* Excerpted records *
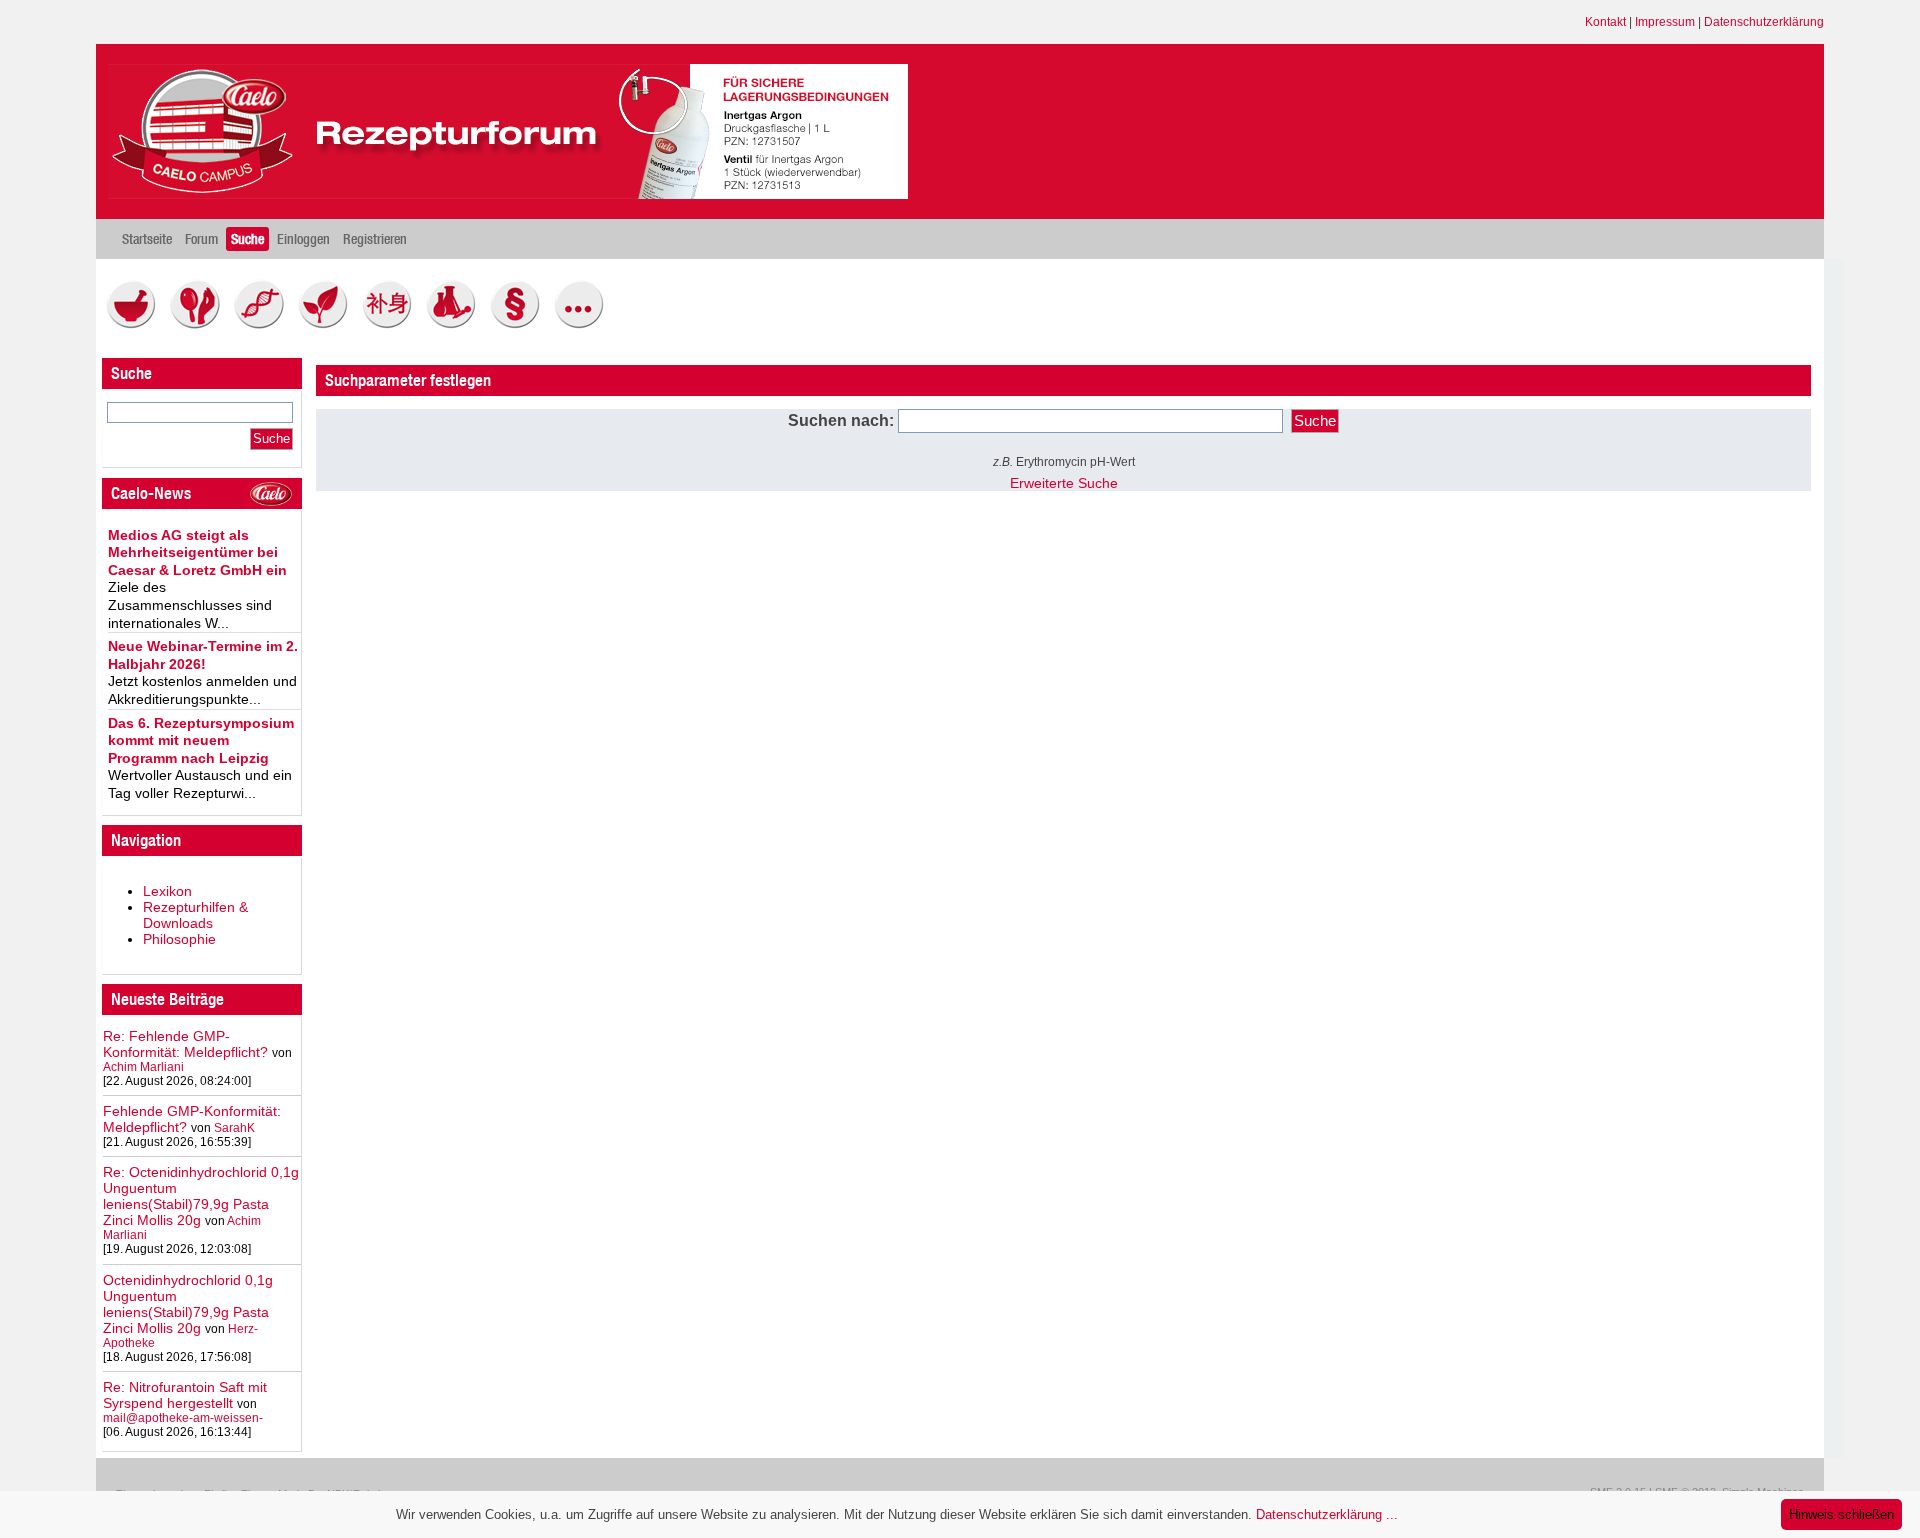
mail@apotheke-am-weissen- (183, 1418)
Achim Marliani (143, 1067)
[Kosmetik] (200, 324)
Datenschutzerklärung (1764, 22)
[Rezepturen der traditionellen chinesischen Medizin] (392, 324)
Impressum (1665, 22)
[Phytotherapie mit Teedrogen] (328, 324)
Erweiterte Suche (1064, 483)
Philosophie (179, 939)
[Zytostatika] (264, 324)
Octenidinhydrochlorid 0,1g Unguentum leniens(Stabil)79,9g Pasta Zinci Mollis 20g (188, 1304)
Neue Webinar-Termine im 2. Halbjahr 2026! (203, 655)
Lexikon (167, 891)
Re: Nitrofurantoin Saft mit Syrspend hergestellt (185, 1395)
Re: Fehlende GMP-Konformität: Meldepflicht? (185, 1044)
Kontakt (1605, 22)
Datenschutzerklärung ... (1327, 1514)
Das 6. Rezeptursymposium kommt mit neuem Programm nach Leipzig (201, 740)
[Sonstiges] (584, 324)
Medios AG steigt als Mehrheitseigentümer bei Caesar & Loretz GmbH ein (197, 552)
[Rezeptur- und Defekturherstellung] (136, 324)
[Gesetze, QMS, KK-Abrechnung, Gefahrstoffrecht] (520, 324)
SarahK (234, 1128)
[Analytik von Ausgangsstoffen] (456, 324)
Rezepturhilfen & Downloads (195, 915)
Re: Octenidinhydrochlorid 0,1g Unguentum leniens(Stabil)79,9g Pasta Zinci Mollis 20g (201, 1196)
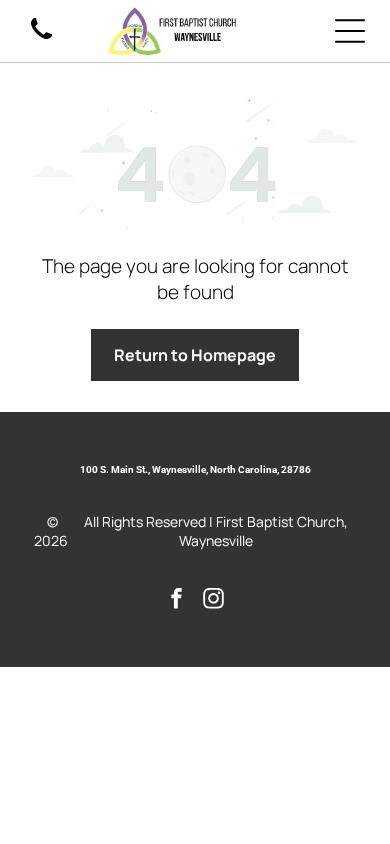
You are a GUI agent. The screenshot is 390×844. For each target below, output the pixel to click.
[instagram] (214, 600)
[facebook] (177, 600)
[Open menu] (350, 31)
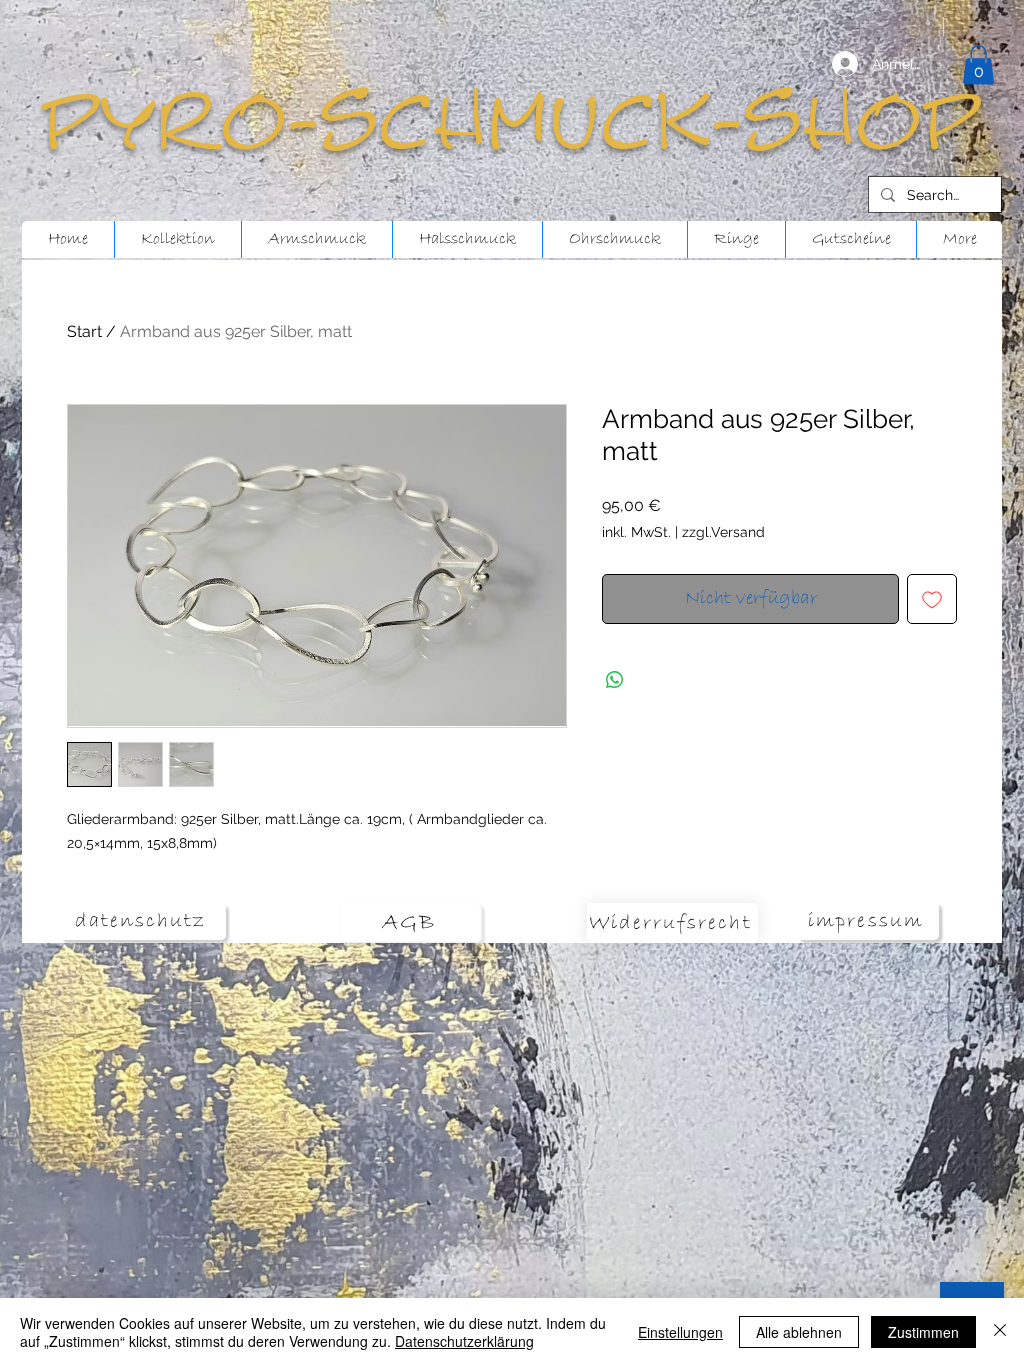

* Exercise directions *
The answer consists solely of the lines from the one holding "Re: Nitrofurantoin Saft" through the last line of the entries above, set down verbatim, without any pictures.

* Answer *
Re: Nitrofurantoin Saft mit Syrspend hergestellt (185, 1395)
Re: Fehlende GMP-Konformität: Meldepflicht? (185, 1044)
Kontakt (1605, 22)
Datenschutzerklärung ... (1327, 1514)
Das 6. Rezeptursymposium kommt mit neuem Programm nach Leipzig (201, 740)
[Sonstiges] (584, 324)
Medios AG steigt als Mehrheitseigentümer bei Caesar & Loretz GmbH ein (197, 552)
[Rezeptur- und Defekturherstellung] (136, 324)
[Gesetze, QMS, KK-Abrechnung, Gefahrstoffrecht] (520, 324)
SarahK (234, 1128)
[Analytik von Ausgangsstoffen] (456, 324)
Rezepturhilfen & Downloads (195, 915)
Re: Octenidinhydrochlorid 0,1g Unguentum leniens(Stabil)79,9g Pasta Zinci Mollis 20g (201, 1196)
You are a GUI agent. The screenshot is 390×844. For each target below, output the pixel to click.
[instagram] (214, 600)
[facebook] (177, 600)
[Open menu] (350, 31)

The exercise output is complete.